Understanding the functional organization of the nervous system, its capacity to produce perception, thought, language, memory, emotion, and action, remains the ultimate challenge for biology. Neural circuits, the complex synaptic networks of the brain, hold the key to understanding who we are, why we behave the way we do, and how the debilitating effects of neurological and psychiatric disorders can be ameliorated.
The Integrative Biology doctoral degree program at Florida Atlantic University (FAU) has joined forces with Max Planck Florida Institute for Neuroscience (MPFI), the first U.S. institute of the world-renowned Max Planck Society, to offer students a Ph.D. with an emphasis in neuroscience. The program, known as IBNS (Integrative Biology and Neuroscience), is based on FAU’s Jupiter, Florida campus. IBNS students explore cutting-edge questions in neuroscience through the integration of multiple disciplines, different model systems, and a broad spectrum of technologies. Rotations through various research labs in combination with coursework in cell and molecular biology, scientific communication, statistics, and neuroscience give IBNS students exceptional training in practical and theoretical neuroscience.
- Education requirement – Bachelor’s or Master’s degree
- Language requirement – Participants must possess sufficient proficiency in the English language to participate in the program. [22 CFR 62.10(a)(2)]

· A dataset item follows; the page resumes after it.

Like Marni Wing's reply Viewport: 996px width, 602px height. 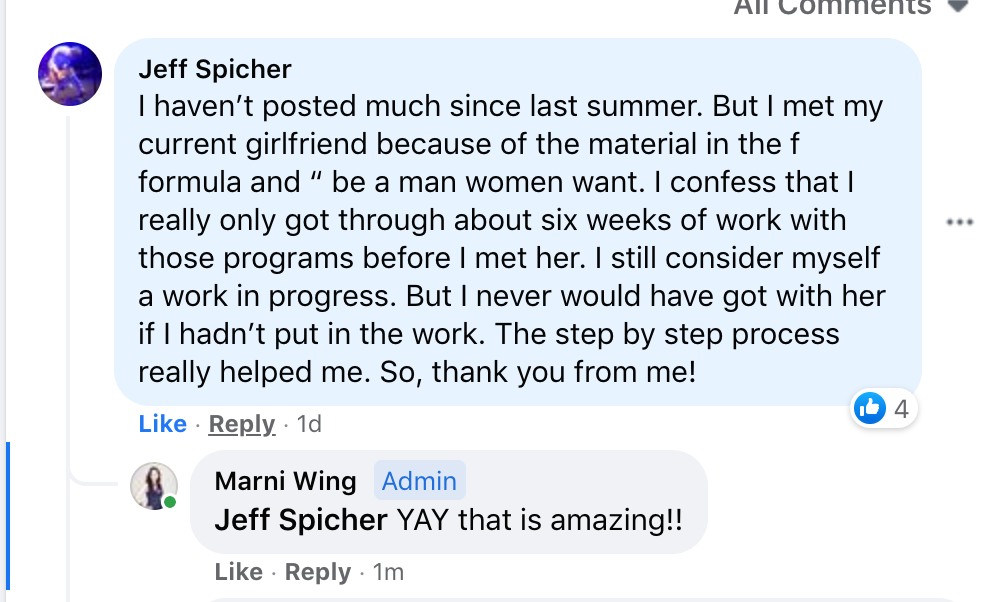click(239, 572)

MPFI partners with Florida Atlantic University (FAU) for the Integrative Biology and Neuroscience (IBNS) PhD Program. FAU is the oldest public university in southeast Florida with research interests spanning from the molecular and cellular level to systems, behavioral, and cognitive neuroscience, including theoretical and computational levels of analyses. Together, MPFI and FAU foster an interdisciplinary overview of the different brain functions in health and disease, integrating the understanding of sub-cellular processes in single neurons, signal integration by different brain regions, and higher cognitive functions.
The first-year curriculum includes classroom and laboratory instruction in cellular, molecular, and systems neuroscience, courses in scientific communication and statistics, and laboratory rotations at MPFI. The IBNS PhD program requires at least 80 semester credits beyond the baccalaureate degree (a Master’s degree is considered equivalent to 30 semester credits).